Riina era diverso dai capi precedenti, mentre altri preferivano la negoziazione, lui preferiva l’eliminazione. Mentre altri evitavano di attaccare direttamente lo Stato, lui assassinò giudici, poliziotti e politici con una freddezza che sconvolse persino altri mafiosi. Nessuno, in tutta la storia della Cosa Nostra concentrò tanto potere e tanto sangue nelle mani.
E nessuno diceva no a Rina, quasi nessuno. Chiamiamolo Marco, non è il nome vero, ma la storia è vera. Ci ha scritto chiedendoci di non rivelare la sua identità, chiedendo cautela, ma chiedendo che venisse raccontata. Marco crebbe a Palermo, figlio di un falegname, fratello maggiore di tre, famiglia onesta, come si diceva allora.
famiglia povera, come era la realtà di quasi tutti in quel quartiere. A 24 anni Marco aveva un piccolo bar nel quartiere di Pagliarelli. Non era granché qualche tavolo, un bancone, l’odore di caffè dalle 6:00 del mattino, ma era suo e in quel contesto avere qualcosa di proprio era già una conquista.
Fu in quel bar, in una normale mattina di martedì che tutto cominciò. Con un uomo che entrò, chiese un caffè e rimase un po’ più del necessario. Non fu una minaccia, fu una conversazione, un caffè, una proposta presentata come se fosse un favore. Noi abbiamo riunioni a volte discrete. Abbiamo bisogno di un posto, sarai pagato bene.
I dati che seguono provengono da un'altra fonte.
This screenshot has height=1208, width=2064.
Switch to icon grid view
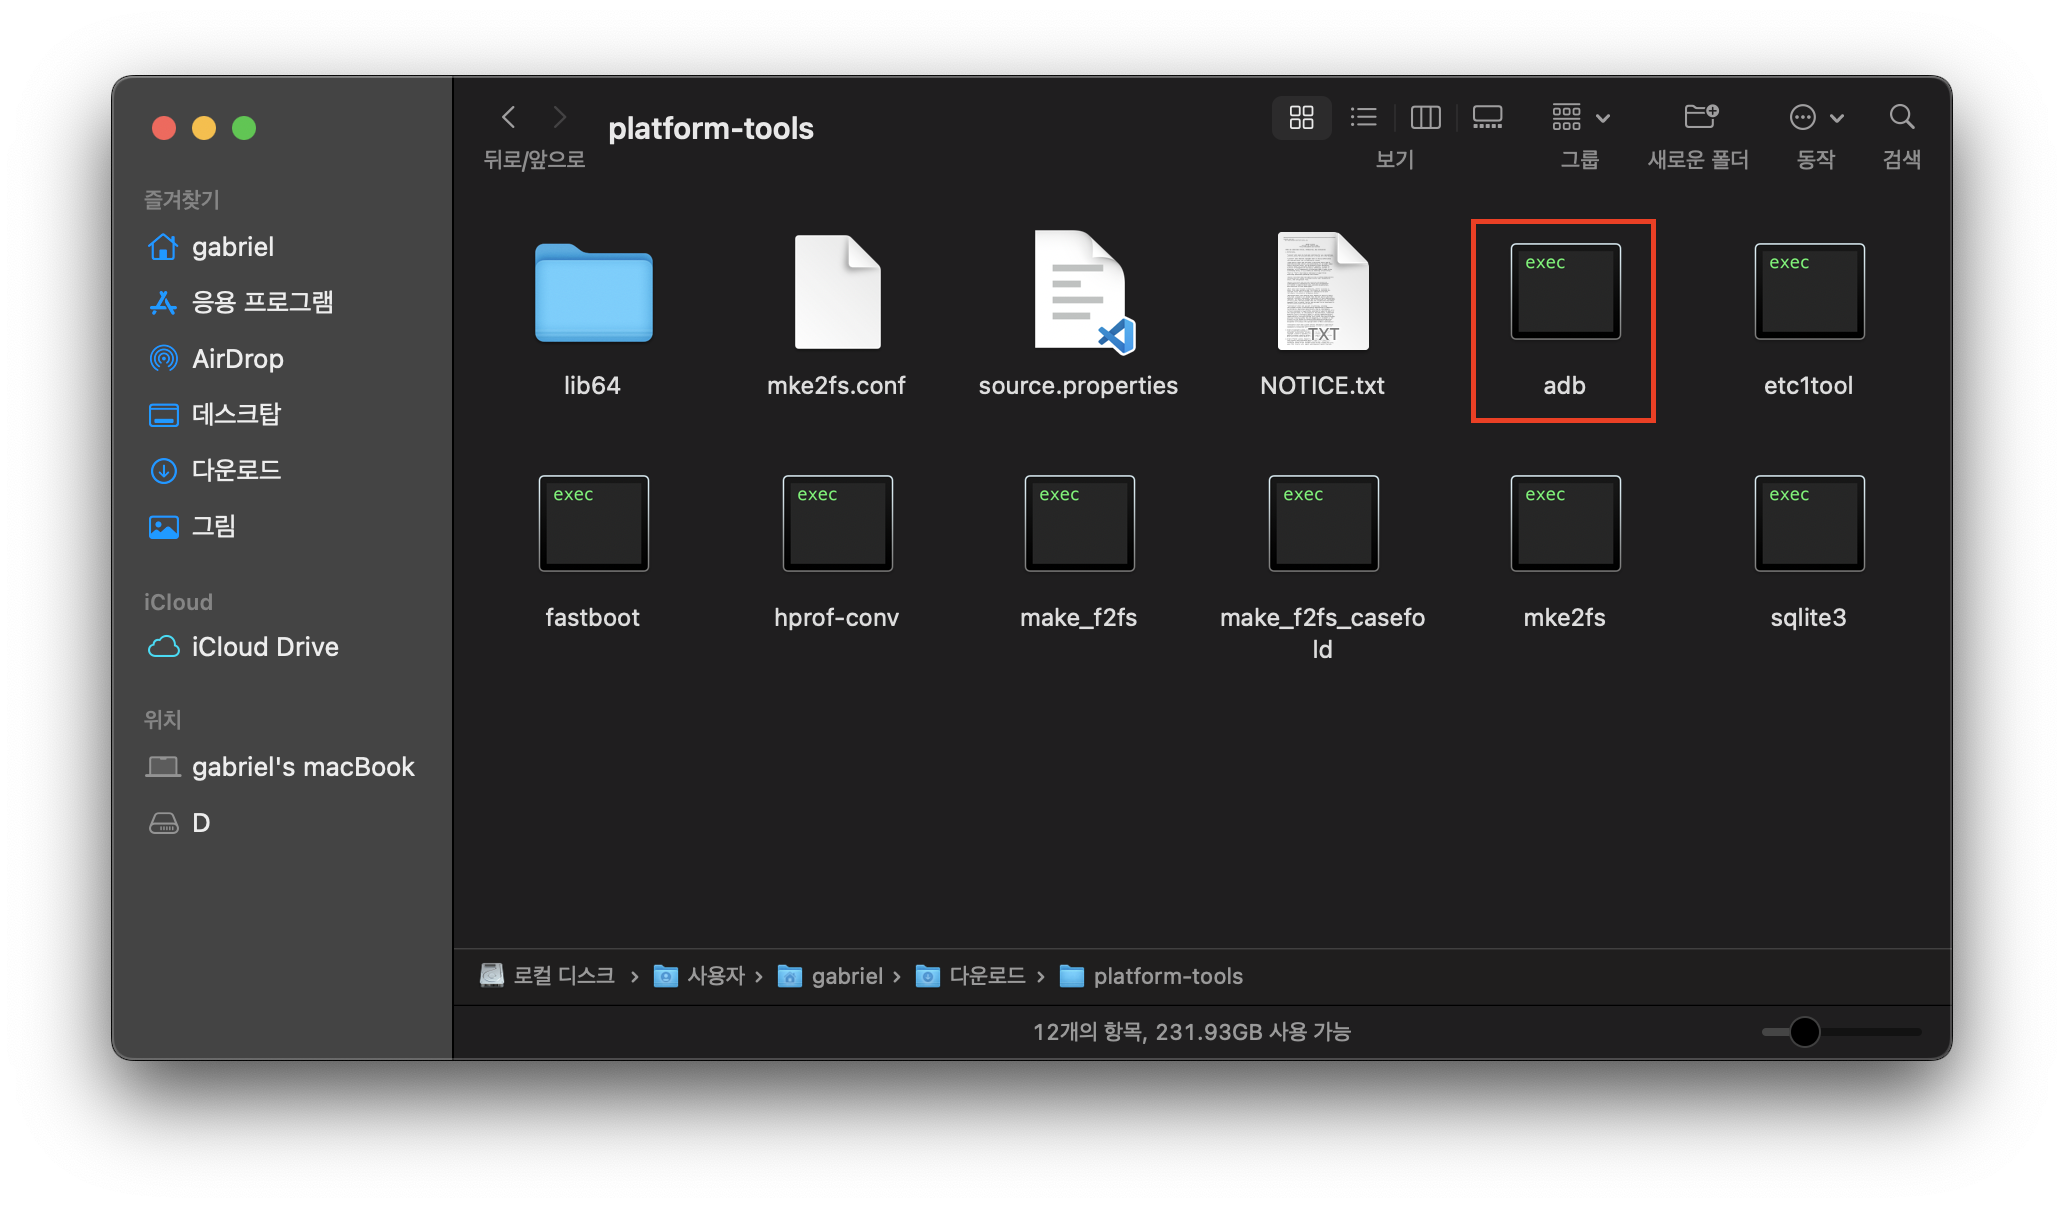pyautogui.click(x=1301, y=118)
Non devi sapere niente, non devi partecipare a niente, devi solo aprire la porta all’ora giusta e chiudere gli occhi. Marco disse sì, non per cattiveria, per necessità, per paura e per quella logica che la mafia conosce meglio di chiunque altro. Per due anni il bar di Marco fu usato come punto di incontro.
non partecipò mai a nessuna riunione, non sentì mai nulla di concreto, serviva il caffè, chiudeva la cassa e se ne andava, ma sapeva non i dettagli, ma sapeva abbastanza per capire in che tipo di accordo era entrato e con questo arrivò il denaro, non tanto, ma sufficiente per rinnovare il bar, comprare attrezzature nuove, pagare l’affitto senza contare i giorni e arrivò il rispetto.
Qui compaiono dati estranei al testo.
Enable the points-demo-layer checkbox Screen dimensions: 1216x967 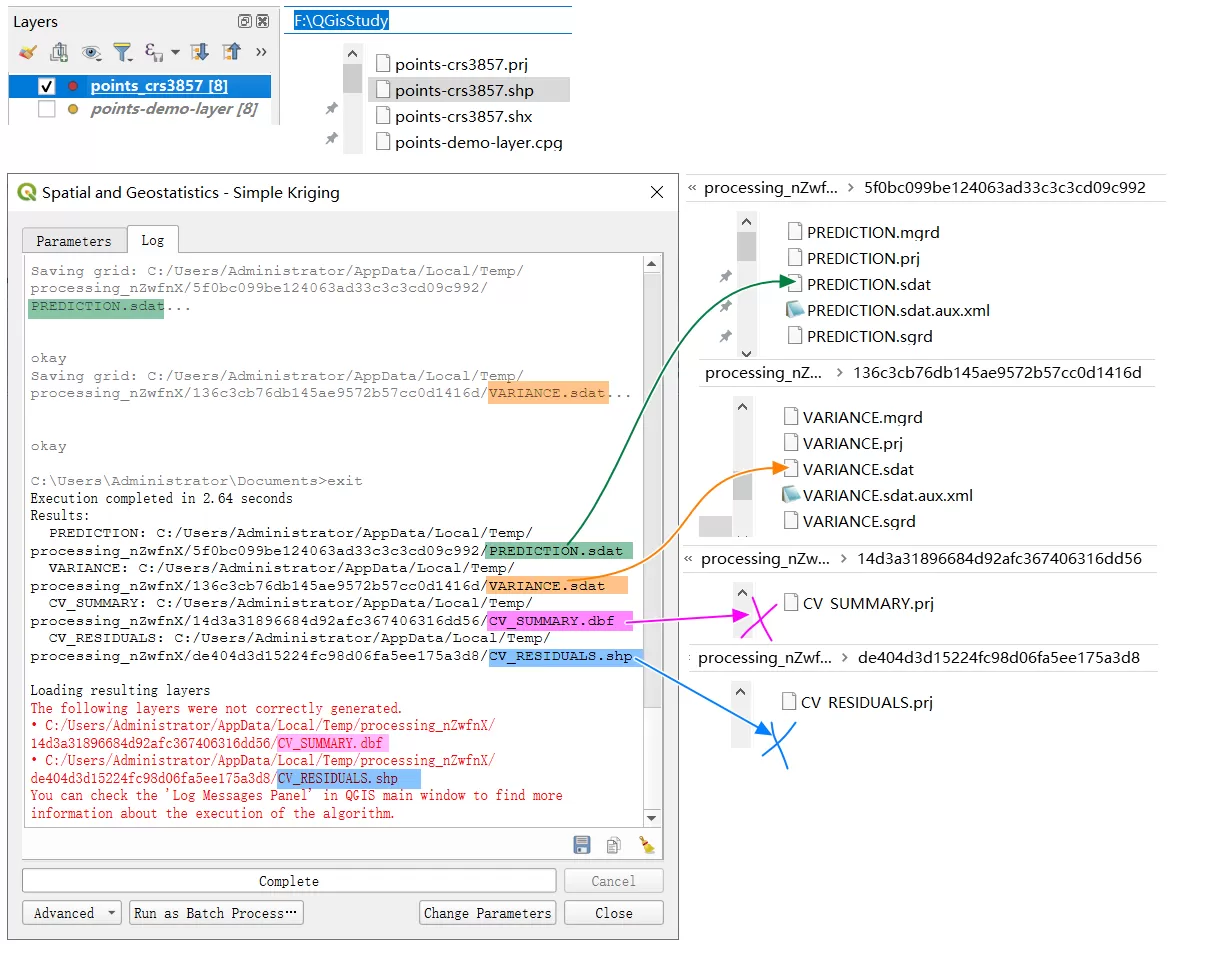pos(46,109)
Per le strade del quartiere la gente sapeva che Marco era protetto. Nessuno chiedeva il pizzo, nessuno creava problemi. I fornitori consegnavano in orario. Era come se una mano invisibile avesse messo uno scudo intorno alla sua vita. E questo era esattamente il veleno della cosa nostra, non la violenza. La violenza sarebbe arrivata dopo.
Prima arrivava il comfort, la sensazione che la vita finalmente avesse un senso. Fu nel 1987. Marco aveva 31 anni. Lo stesso uomo che era entrato nel bar 3 anni prima tornò questa volta con un altro, più anziano, più calmo, con quel tipo di silenzio che pesa. Il messaggio era chiaro. Marco aveva dimostrato la sua lealtà.